Srikanth Seshadri: Squash’s hardman on the hot seat

When Srikanth K. Seshadri is around in the referee’s chair, Indian players, even the most volatile of them, are at their best behaviour.

“It was the world men’s team championship in Paderborn in 2011. Being my first WSF event, I was bit nervous. And it was a big stage. Fortunately it went off well,” said Srikanth.   -  M. Vedhan

When Srikanth K. Seshadri is around in the referee’s chair, Indian players, even the most volatile of them, are at their best behaviour. That’s because the 52-year-old, one of India’s very few World Squash Federation referees, knows his job and has gained a reputation for being a no-nonsense official.

A WSF referee for the last six years — he is only one among the two from India (the other is Yogendra Singh) — Srikanth has officiated many tournaments around the globe.

In fact, he officiated the interesting Dipika Pallikal and Annie Au semifinal women's match of the Asian individual squash championship at the Express Avenue Mall, here, where there were quite a few ‘lets’ and ‘strokes’. Both argued with the referee on certain decisions, but Srikanth stood his ground and the players realised it quite early that the man means business.

Srikanth’s refereeing career commenced in 2005 at the National level -- and his was a quick rise -- followed by the Asian tournaments before getting the WSF refereeing status in 2011.

“It was the world men’s team championship in Paderborn in 2011. Being my first WSF event, I was bit nervous.
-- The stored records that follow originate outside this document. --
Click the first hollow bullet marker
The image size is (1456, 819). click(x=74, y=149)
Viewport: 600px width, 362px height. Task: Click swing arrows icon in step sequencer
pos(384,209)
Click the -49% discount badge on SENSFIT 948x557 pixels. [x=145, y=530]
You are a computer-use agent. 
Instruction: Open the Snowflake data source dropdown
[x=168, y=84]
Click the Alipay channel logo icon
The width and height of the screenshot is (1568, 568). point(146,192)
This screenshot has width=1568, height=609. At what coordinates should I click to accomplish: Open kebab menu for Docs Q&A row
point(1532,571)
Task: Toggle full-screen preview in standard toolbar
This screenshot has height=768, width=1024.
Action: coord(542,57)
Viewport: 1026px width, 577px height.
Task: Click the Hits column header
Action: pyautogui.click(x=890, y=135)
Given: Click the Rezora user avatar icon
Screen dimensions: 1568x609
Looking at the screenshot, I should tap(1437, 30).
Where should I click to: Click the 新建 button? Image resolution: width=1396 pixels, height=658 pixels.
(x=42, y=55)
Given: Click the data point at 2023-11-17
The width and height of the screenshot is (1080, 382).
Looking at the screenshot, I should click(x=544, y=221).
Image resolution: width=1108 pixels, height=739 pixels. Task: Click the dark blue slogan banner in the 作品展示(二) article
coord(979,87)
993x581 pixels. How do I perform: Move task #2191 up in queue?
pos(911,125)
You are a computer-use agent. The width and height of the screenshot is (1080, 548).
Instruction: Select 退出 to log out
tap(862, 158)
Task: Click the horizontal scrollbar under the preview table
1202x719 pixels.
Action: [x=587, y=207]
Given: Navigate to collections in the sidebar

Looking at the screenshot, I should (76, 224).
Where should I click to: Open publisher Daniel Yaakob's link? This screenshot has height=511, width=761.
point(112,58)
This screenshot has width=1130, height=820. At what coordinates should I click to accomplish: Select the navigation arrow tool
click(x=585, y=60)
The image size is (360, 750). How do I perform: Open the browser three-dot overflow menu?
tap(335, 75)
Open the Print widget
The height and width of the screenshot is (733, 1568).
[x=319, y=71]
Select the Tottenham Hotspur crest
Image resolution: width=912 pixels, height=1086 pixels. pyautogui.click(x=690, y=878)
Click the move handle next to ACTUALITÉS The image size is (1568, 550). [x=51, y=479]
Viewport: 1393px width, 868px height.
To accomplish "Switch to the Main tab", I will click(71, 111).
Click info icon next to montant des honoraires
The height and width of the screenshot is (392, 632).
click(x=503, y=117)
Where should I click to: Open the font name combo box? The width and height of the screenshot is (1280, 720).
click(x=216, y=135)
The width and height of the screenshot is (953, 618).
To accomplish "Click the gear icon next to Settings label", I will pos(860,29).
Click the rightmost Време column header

And it was a big stage. Fortunately it went off well,” said Srikanth, whose biggest achievement was being a referee in the World Series final in Dubai last year.

Having seen the growth of the sport over the last decade or so, Srikanth admits the sport is difficult to understand and enjoy for a layman. But, he said, for one to understand the sport, he/she has to watch it more often.

Being a subjective sport, with interruptions such as ‘let’, ‘no let’ and ‘stroke’ marring the flow of the game, Srikanth countered by saying that the number of interruptions has reduced in the last couple of years. “The ‘lets’ have decreased a lot over a period of three years,” he said.

'I love being a judge'

After having officiated in the men’s final between Saurav Ghosal and Max Lee on Sunday, Srikanth will take a break for personal reasons and then be off to Hong Kong Open in November this year. “It is a packed 2018 year with the Asian Games and Commonwealth Games,” he said.

Does he have any ambitions? “Not much,” he said. “But I love being a judge and take control of the match. Being in the hot seat gives me lot of pleasure,” said the 52-year-old.